Эмиль ловит его за руку.
– Не надо. Ты знаешь, как это рискованно для нас обоих, привлекать внимание Франке.
– Если мы не вмешаемся, этих молодых людей…
Прежде, чем Антон успевает закончить фразу, другая фигура проталкивается через толпу. Он узнает ее темно-синее платье, стоическую манеру походки еще до того, как осознает опасность – до того, как его пронзает страх.
Элизабет.
Она встает возле братьев.
– Оставьте, Бруно. Это лишь недопонимание.
– Недопонимание? – голос гауляйтера опускается низко, низко, как змея, ползущая на своем чреве. – Эти неверные псы наводнили нашу страну…
– Они немцы!
– …и вы впустили их. Не думайте, что я забыл, что это были вы, фрау Штарцман, та, кто убедил остальных открыть свои дома и амбары для этого мусора. Винить надо вас. Вы неразборчивы. Если бы эти бесполезные пасти, требующие еды, оставили мне хотя бы один райхспфенинг, я готов был бы его поставить, что вы впустите любое бесполезное существо, любую нечистую тварь, которая вам попадется.
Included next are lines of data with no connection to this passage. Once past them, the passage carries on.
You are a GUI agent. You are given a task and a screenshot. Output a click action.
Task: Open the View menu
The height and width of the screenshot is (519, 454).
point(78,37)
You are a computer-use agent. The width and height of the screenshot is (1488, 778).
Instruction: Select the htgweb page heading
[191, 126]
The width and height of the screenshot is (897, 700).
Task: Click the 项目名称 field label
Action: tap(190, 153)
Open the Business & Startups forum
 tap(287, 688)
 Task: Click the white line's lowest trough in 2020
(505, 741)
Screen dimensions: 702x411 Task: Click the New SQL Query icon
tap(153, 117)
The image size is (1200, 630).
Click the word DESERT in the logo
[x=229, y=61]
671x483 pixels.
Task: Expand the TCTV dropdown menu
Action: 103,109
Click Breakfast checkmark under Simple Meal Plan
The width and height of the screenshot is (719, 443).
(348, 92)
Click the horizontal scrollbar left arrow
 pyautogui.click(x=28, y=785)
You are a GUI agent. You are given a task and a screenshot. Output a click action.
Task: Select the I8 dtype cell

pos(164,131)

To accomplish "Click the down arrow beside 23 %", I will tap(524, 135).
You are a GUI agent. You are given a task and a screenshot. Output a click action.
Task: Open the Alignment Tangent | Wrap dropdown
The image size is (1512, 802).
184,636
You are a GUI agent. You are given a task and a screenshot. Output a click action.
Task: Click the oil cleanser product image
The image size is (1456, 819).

Разговор принял опасный оборот. Антон не может допустить, чтобы так продолжалось. Он вырывается, сбрасывая с себя сдерживающую руку Эмиля. Он спешит по мостовой и встает между Элизабет и гауляйтером. Затем подвигается еще ближе, пока Мебельщик не вынужден смотреть на него снизу вверх. Мужчина теперь выглядит совсем маленьким, теряясь в тени высокого роста Антона.
– Скажи только еще одно слово моей жене, Франке, – говорит Антон сквозь зубы. – Только одно.
Мебельщик меряет Антона взглядом. Его взгляд перемещается на толпу – напряженных тихих наблюдателей. Он не осмеливается обвинять Антона сейчас. Никто не поверит, что человек, принесший в деревню музыку, принесший радость, может быть злодеем. Здесь, перед лицом всей деревни, Франке ничего не может сделать, кроме как отступить.
Так он и поступает, поднимает руки, сдаваясь, и отворачивается.
– Что ж, подыхайте с голоду, – проговаривает он, сквозь зубы, пока его друзья удаляются вслед за ним. – Это будет не на моей совести.
Мебельщик исчезает за дверью магазина, уводя своих союзников за собой. Как только гауляйтер скрывается, толпа расслабляется, выдыхает, шум разговоров возобновляется. Эта трескотня служит Антону завесой, за ней он поворачивается к Элизабет.
– О чем ты думала, вот так сцепляться с Мебельщиком? Ты же знаешь, он опасен.
Элизабет бледнеет. Он замечает, как ее плечи слабо дрожат. Он сжимает их руками, стараясь помочь ей собраться.
– Я знаю, что он опасен, – отвечает она. – Но кто-то должен был его остановить.